• **PASSAGE SHOWN**
A catherine wheel is a coiled firework that spins round while burning giving a wheel of sparks. St catherine was martyred by being put on an upturned cartwheel and spun round while having her limbs broken with hammers. A similar incident takes place in 'hunch back of notre dame'.

I like the idea that the laser specifies where the kerf is going to be and its width. I have yet to cut accurately to the line but need to do so for a shelf in a bathroom cabinet. I plan to use a guide rail at the moment.
johnep


----------



## johnep (Apr 12, 2007)

Oh dear I am beginning to suffer from tool lust. What with the wixey guage and now the laserkerf it is a good job I don't have a table or mitre saw or I would be buying gadgets galore.
The laserkerf is a brilliant idea.
johnep


----------



## Corndog (Apr 26, 2007)

I'm gonna try to dis-able mine. I can't seem to fine the original bolt and washer that came with saw.The laser line is just too distracting.
Although, when I first saw it on NYW I was intrigued...but that was YEARS ago...when I could afford cable.:laughing:


----------



## mdlbldrmatt135 (Dec 6, 2006)

Mine installs like that........ Just never bothered to install it........LOL


----------



## LGC KX5 TC (Dec 23, 2008)

Corndog said:


> I'm gonna try to dis-able mine. I can't seem to fine the original bolt and washer that came with saw.The laser line is just too distracting.
> Although, when I first saw it on NYW I was intrigued...but that was YEARS ago...when I could afford cable.:laughing:


If you are talking about the irwin model laser, just take out the batteries or better yet flip them over that way it will still be balanced.


----------



## firehawkmph (Apr 26, 2008)

I only put lasers on my sharks, or evil sea bass when I can't get the sharks.......:laughing:
Lasers are for people who don't trust their pencil marks, nothing but a gimmick in my book. Just my .04
Mike Hawkins


----------



## TheRecklessOne (Jul 22, 2008)

I'm still a little creeped out by the Catherine wheel stuff...


----------



## tl_foster (Dec 12, 2008)

*Laser works for me*



bigjoedo said:


> Hey folks,
> 
> I purchased an Irwin retrofit laser guide for my 10" delta miter saw. It replaces the outer washer on the saw and is really pretty cool.
> Joe
> ...


I picked up one like the Irwin and put on my Makita 10" miter saw. It definitely marks the left edge of the blade. I like it because I can readily see if I'm cutting the line. It's also great for finessing a miter if its a shade too long.

I may have to look at one of the aftermarket addons mentioned above. Having the kerf marked seems like it would be good too.


----------

• **STATED EXERCISE 1**
In the forum thread, what miter saw did tl_foster put the Irwin-style laser on?

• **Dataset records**

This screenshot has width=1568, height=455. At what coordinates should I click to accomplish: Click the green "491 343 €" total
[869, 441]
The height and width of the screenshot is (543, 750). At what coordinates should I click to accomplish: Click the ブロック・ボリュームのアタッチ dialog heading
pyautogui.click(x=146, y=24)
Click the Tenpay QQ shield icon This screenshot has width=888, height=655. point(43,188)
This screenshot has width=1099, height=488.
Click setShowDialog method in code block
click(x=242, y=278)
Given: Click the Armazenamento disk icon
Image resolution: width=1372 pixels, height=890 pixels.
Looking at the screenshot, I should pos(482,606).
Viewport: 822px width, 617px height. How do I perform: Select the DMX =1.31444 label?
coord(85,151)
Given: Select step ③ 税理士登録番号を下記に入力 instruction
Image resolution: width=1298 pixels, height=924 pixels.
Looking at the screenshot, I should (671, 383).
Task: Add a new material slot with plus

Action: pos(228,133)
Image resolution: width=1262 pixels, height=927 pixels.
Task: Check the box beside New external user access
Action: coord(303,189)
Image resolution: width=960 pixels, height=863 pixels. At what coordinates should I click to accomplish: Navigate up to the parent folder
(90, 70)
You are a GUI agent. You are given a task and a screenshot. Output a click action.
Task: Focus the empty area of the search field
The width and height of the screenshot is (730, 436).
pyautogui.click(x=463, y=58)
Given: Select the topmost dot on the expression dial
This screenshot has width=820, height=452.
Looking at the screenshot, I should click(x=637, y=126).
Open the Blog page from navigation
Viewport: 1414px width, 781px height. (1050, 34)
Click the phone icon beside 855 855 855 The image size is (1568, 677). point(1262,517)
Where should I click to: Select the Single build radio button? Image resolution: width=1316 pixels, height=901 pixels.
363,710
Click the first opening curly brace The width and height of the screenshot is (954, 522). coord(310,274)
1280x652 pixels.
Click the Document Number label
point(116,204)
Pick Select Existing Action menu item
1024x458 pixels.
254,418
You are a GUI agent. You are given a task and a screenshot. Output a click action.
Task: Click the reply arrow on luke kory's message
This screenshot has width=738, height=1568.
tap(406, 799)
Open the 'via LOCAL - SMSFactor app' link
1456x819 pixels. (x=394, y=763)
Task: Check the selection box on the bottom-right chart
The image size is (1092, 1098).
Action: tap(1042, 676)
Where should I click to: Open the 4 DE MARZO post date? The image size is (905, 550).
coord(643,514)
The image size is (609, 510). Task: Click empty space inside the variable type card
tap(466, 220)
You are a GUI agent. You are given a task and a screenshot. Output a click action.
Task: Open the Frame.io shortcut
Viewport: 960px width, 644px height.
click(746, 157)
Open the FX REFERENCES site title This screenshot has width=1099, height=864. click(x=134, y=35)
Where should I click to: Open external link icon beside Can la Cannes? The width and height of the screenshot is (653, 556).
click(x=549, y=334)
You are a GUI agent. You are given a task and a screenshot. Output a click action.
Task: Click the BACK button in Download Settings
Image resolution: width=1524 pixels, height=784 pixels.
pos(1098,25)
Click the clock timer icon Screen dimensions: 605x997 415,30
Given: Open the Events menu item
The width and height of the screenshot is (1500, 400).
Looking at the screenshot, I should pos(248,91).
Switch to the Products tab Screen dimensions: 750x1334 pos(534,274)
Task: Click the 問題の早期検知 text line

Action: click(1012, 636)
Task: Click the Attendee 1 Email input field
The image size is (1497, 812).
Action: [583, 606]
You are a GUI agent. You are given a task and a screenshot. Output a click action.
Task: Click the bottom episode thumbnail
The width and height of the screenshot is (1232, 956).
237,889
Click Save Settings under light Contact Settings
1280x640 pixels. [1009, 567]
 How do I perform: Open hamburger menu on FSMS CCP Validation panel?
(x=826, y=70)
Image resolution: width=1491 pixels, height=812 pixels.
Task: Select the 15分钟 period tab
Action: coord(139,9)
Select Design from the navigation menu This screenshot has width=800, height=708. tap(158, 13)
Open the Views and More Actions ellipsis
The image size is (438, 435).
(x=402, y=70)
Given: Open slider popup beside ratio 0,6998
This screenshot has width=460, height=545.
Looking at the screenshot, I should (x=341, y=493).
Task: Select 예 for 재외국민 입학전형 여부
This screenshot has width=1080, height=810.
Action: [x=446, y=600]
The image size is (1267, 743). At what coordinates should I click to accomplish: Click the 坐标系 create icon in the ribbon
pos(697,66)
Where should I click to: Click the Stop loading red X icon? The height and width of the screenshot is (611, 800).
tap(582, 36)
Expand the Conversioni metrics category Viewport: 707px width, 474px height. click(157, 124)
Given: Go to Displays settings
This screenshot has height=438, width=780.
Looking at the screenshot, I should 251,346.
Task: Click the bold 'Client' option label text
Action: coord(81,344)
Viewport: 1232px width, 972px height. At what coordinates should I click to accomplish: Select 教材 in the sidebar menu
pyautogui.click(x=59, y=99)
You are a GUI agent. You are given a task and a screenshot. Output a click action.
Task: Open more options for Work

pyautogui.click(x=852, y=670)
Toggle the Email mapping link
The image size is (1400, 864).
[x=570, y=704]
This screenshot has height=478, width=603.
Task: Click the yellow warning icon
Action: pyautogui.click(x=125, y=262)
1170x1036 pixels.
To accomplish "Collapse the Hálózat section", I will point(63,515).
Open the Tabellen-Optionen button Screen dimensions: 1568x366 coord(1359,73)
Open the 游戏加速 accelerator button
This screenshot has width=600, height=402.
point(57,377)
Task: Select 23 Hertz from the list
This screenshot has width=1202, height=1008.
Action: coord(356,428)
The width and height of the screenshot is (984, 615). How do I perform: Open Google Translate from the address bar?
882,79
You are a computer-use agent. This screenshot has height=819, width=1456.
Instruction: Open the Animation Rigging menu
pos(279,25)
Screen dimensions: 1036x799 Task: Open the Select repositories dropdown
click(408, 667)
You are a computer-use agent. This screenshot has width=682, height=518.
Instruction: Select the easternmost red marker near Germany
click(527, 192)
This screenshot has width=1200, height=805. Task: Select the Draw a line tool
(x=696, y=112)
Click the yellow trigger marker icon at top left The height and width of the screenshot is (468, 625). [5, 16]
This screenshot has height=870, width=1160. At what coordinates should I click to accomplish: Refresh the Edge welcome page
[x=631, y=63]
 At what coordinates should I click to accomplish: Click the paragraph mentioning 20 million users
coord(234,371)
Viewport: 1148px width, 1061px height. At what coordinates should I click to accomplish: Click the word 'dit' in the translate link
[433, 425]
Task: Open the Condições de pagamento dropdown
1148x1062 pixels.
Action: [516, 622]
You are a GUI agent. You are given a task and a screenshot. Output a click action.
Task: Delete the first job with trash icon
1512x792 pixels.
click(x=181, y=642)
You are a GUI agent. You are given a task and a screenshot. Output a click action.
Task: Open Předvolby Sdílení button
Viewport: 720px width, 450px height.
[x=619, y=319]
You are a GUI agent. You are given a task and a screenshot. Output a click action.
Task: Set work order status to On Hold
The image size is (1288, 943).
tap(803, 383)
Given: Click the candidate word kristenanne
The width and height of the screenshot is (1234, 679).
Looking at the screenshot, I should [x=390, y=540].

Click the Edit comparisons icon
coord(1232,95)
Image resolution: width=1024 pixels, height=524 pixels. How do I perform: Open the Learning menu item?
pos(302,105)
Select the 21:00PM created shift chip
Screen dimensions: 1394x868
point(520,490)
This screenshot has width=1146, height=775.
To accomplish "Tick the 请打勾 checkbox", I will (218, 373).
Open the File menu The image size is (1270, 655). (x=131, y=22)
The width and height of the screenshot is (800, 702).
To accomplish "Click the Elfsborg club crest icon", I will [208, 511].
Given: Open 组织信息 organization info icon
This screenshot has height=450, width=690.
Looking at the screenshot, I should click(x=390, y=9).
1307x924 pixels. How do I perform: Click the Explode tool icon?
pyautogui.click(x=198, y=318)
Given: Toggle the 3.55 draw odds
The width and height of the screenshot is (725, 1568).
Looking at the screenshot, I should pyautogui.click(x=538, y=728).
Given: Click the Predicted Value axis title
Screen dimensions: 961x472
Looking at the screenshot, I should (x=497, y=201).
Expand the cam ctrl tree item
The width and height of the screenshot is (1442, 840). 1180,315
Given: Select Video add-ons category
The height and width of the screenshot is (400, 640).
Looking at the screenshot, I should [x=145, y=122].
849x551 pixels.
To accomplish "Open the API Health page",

• **STATED EXERCISE 2**
Output the entries verbatim, beginning at their first line and stopping after the line that contains "Looking at the screenshot, I should (671, 383).".

• **FULL ANSWER 1**
A Makita 10" miter saw.

• **FULL ANSWER 2**
This screenshot has width=1568, height=455. At what coordinates should I click to accomplish: Click the green "491 343 €" total
[869, 441]
The height and width of the screenshot is (543, 750). At what coordinates should I click to accomplish: Click the ブロック・ボリュームのアタッチ dialog heading
pyautogui.click(x=146, y=24)
Click the Tenpay QQ shield icon This screenshot has width=888, height=655. point(43,188)
This screenshot has width=1099, height=488.
Click setShowDialog method in code block
click(x=242, y=278)
Given: Click the Armazenamento disk icon
Image resolution: width=1372 pixels, height=890 pixels.
Looking at the screenshot, I should pos(482,606).
Viewport: 822px width, 617px height. How do I perform: Select the DMX =1.31444 label?
coord(85,151)
Given: Select step ③ 税理士登録番号を下記に入力 instruction
Image resolution: width=1298 pixels, height=924 pixels.
Looking at the screenshot, I should (671, 383).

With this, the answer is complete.